| name | repeatable-deployments |
| description | Philosophy and practices for ensuring all infrastructure changes are codified, reproducible, and validated. Use when making infrastructure changes, deploying services, or reviewing operational procedures. |
Repeatable Deployments
All infrastructure changes MUST be codified in the repository. Manual changes to servers are temporary fixes that will be lost on redeployment. If you make a manual change to fix something, you MUST then codify it.
What Must Be in the Repo
-
Configuration files - Any config files placed on servers (model configs, app configs, etc.)

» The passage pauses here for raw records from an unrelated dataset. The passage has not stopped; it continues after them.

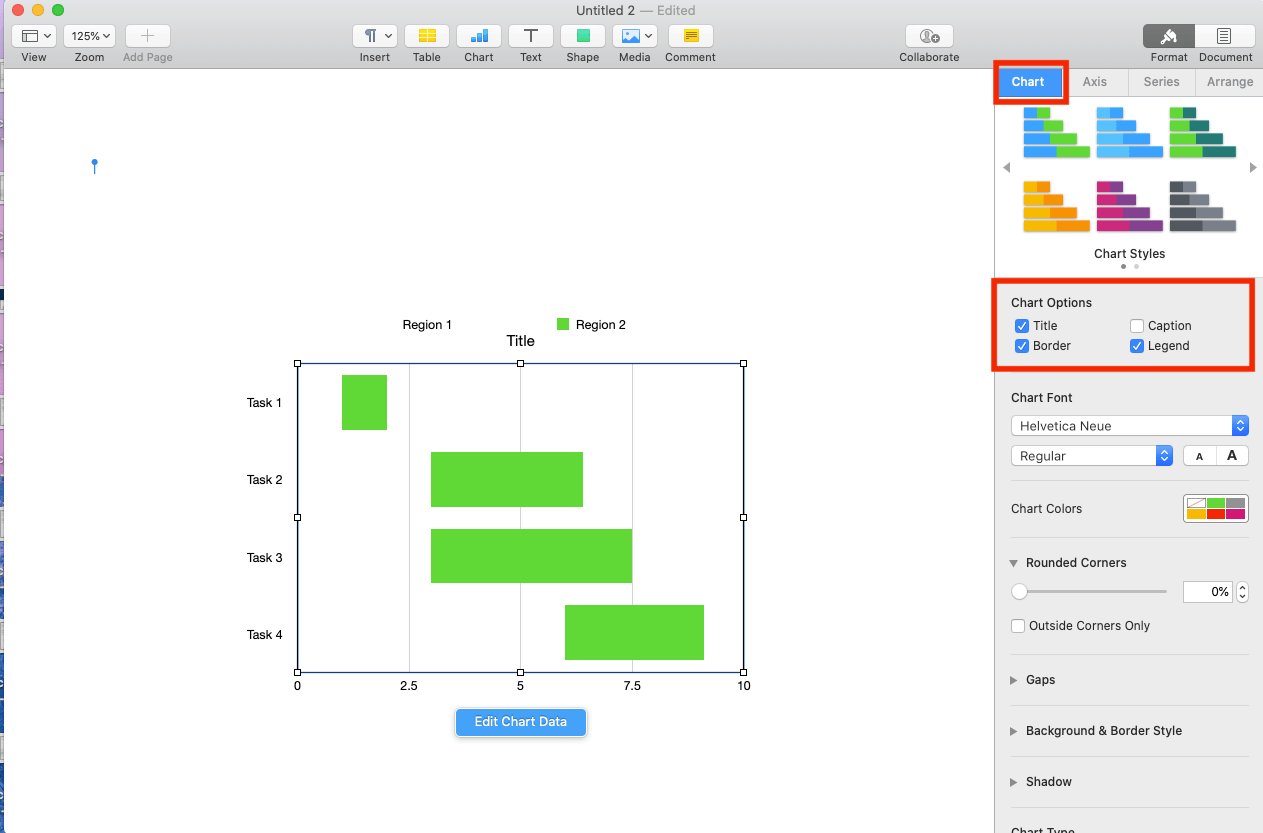Disable the Legend checkbox
The image size is (1263, 833).
click(1136, 346)
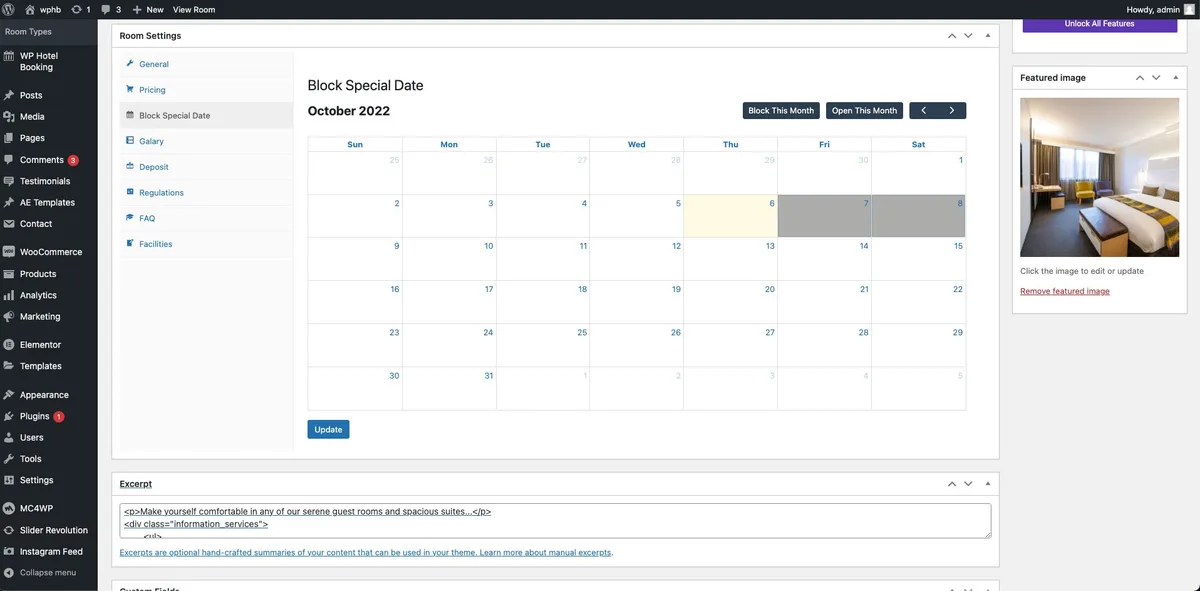This screenshot has width=1200, height=591.
Task: Open comments via admin bar bubble icon
Action: (104, 9)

- Store in appropriate directories with clear naming
- Deploy via automation tasks that copy files to target locations
-
Environment variables - All env vars in compose templates, secrets via secret management lookups
- Never hardcode secrets; use secret management integration (1Password, Vault, etc.)
-
Directory structure - Any directories that must exist on target hosts
- Create via automation tasks with correct ownership/permissions
-
External dependencies - Backends, plugins, or binaries extracted from images
- Document extraction steps in automation comments
- Add tasks to extract/install them
-
Permissions - File/directory permissions that differ from defaults
- Explicitly set
mode, owner, group in automation tasks
Anti-Patterns (DO NOT DO)
- SSH into a server and edit files directly without codifying the change
- Manually
docker exec to modify container state
- Creating directories or configs via ad-hoc commands without adding to automation
- Fixing permissions manually without codifying the fix
- Saying "I fixed it" without committing the fix to the repo
Validation Workflow (REQUIRED)
Work is NOT complete until it can be reproduced from scratch. Manual fixes during debugging are acceptable, but the final deliverable must be validated by:
- Codify all changes - Update automation scripts/IaC with the fix
- Tear down the feature - Remove the manually-configured state
- Delete extracted binaries/backends
- Remove deployed configs
- Stop/remove the service
- Redeploy from scratch - Run the automation with no manual intervention
- Verify functionality - Test that the feature works as expected
- Only then commit - The automation is proven to work
Why This Matters
This ensures:
- New team members can deploy without tribal knowledge
- Disaster recovery is possible (node dies, rebuild from scratch)
- Changes are reviewable in git history
- No "works on my machine" situations
Exception: Quick debugging sessions may skip validation, but must create a follow-up issue to codify and validate the fix properly.